◆ **DIRECTIVE**
Render the listing below as a JSON list of strings, with one string per line and blank lines omitted.

◆ **Data for locating words and elements**
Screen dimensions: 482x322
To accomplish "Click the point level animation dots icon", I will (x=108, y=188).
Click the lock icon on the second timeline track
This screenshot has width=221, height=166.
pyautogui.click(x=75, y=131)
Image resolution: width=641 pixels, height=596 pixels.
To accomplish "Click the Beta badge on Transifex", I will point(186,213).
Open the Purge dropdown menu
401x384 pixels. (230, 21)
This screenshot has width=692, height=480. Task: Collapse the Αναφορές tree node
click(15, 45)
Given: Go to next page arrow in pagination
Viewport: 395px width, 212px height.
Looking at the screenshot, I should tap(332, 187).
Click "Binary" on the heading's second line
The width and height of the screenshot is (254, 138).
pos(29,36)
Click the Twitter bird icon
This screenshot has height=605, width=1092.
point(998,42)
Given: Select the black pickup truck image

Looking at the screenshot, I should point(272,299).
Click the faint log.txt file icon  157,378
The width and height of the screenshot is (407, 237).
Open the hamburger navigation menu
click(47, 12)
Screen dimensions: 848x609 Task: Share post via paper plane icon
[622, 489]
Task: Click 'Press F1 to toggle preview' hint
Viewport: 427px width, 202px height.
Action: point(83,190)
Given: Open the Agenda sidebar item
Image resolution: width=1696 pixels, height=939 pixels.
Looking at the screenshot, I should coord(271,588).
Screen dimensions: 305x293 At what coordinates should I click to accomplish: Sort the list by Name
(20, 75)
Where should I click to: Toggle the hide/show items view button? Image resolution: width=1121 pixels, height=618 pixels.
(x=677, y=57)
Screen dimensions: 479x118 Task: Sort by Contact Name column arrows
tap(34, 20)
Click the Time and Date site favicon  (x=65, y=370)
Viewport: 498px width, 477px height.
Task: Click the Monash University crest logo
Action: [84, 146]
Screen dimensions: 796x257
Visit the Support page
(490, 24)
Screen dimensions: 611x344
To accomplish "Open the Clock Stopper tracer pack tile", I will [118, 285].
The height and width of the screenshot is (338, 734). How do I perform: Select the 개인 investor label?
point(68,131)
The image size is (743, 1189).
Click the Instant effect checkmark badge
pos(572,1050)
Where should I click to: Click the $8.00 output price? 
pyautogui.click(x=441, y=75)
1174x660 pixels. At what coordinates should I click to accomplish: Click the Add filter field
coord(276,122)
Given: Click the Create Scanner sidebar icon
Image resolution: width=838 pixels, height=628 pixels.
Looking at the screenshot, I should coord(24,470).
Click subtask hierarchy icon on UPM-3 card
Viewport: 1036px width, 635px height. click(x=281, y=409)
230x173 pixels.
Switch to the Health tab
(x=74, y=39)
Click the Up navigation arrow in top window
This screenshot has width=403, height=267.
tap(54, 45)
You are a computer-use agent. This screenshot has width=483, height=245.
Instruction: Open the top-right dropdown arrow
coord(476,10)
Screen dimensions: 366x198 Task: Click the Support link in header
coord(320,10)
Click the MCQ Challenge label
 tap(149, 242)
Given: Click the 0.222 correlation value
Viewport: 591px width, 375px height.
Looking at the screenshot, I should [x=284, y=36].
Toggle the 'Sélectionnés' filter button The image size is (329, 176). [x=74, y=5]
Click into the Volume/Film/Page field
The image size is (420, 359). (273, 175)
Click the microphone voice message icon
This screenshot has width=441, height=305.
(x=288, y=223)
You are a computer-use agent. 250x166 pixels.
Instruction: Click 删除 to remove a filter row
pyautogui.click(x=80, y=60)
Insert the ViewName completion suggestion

◆ **WORKED ANSWER**
[
  "Screen dimensions: 482x322",
  "To accomplish \"Click the point level animation dots icon\", I will (x=108, y=188).",
  "Click the lock icon on the second timeline track",
  "This screenshot has width=221, height=166.",
  "pyautogui.click(x=75, y=131)",
  "Image resolution: width=641 pixels, height=596 pixels.",
  "To accomplish \"Click the Beta badge on Transifex\", I will point(186,213).",
  "Open the Purge dropdown menu",
  "401x384 pixels. (230, 21)",
  "This screenshot has width=692, height=480. Task: Collapse the Αναφορές tree node",
  "click(15, 45)",
  "Given: Go to next page arrow in pagination",
  "Viewport: 395px width, 212px height.",
  "Looking at the screenshot, I should tap(332, 187).",
  "Click \"Binary\" on the heading's second line",
  "The width and height of the screenshot is (254, 138).",
  "pos(29,36)",
  "Click the Twitter bird icon",
  "This screenshot has height=605, width=1092.",
  "point(998,42)",
  "Given: Select the black pickup truck image",
  "Looking at the screenshot, I should point(272,299).",
  "Click the faint log.txt file icon  157,378",
  "The width and height of the screenshot is (407, 237).",
  "Open the hamburger navigation menu",
  "click(47, 12)",
  "Screen dimensions: 848x609 Task: Share post via paper plane icon",
  "[622, 489]",
  "Task: Click 'Press F1 to toggle preview' hint",
  "Viewport: 427px width, 202px height.",
  "Action: point(83,190)",
  "Given: Open the Agenda sidebar item",
  "Image resolution: width=1696 pixels, height=939 pixels.",
  "Looking at the screenshot, I should coord(271,588).",
  "Screen dimensions: 305x293 At what coordinates should I click to accomplish: Sort the list by Name",
  "(20, 75)",
  "Where should I click to: Toggle the hide/show items view button? Image resolution: width=1121 pixels, height=618 pixels.",
  "(x=677, y=57)",
  "Screen dimensions: 479x118 Task: Sort by Contact Name column arrows",
  "tap(34, 20)",
  "Click the Time and Date site favicon  (x=65, y=370)",
  "Viewport: 498px width, 477px height.",
  "Task: Click the Monash University crest logo",
  "Action: [84, 146]",
  "Screen dimensions: 796x257",
  "Visit the Support page",
  "(490, 24)",
  "Screen dimensions: 611x344",
  "To accomplish \"Open the Clock Stopper tracer pack tile\", I will [118, 285].",
  "The height and width of the screenshot is (338, 734). How do I perform: Select the 개인 investor label?",
  "point(68,131)",
  "The image size is (743, 1189).",
  "Click the Instant effect checkmark badge",
  "pos(572,1050)",
  "Where should I click to: Click the $8.00 output price? ",
  "pyautogui.click(x=441, y=75)",
  "1174x660 pixels. At what coordinates should I click to accomplish: Click the Add filter field",
  "coord(276,122)",
  "Given: Click the Create Scanner sidebar icon",
  "Image resolution: width=838 pixels, height=628 pixels.",
  "Looking at the screenshot, I should coord(24,470).",
  "Click subtask hierarchy icon on UPM-3 card",
  "Viewport: 1036px width, 635px height. click(x=281, y=409)",
  "230x173 pixels.",
  "Switch to the Health tab",
  "(x=74, y=39)",
  "Click the Up navigation arrow in top window",
  "This screenshot has width=403, height=267.",
  "tap(54, 45)",
  "You are a computer-use agent. This screenshot has width=483, height=245.",
  "Instruction: Open the top-right dropdown arrow",
  "coord(476,10)",
  "Screen dimensions: 366x198 Task: Click the Support link in header",
  "coord(320,10)",
  "Click the MCQ Challenge label",
  " tap(149, 242)",
  "Given: Click the 0.222 correlation value",
  "Viewport: 591px width, 375px height.",
  "Looking at the screenshot, I should [x=284, y=36].",
  "Toggle the 'Sélectionnés' filter button The image size is (329, 176). [x=74, y=5]",
  "Click into the Volume/Film/Page field",
  "The image size is (420, 359). (273, 175)",
  "Click the microphone voice message icon",
  "This screenshot has width=441, height=305.",
  "(x=288, y=223)",
  "You are a computer-use agent. 250x166 pixels.",
  "Instruction: Click 删除 to remove a filter row",
  "pyautogui.click(x=80, y=60)",
  "Insert the ViewName completion suggestion"
]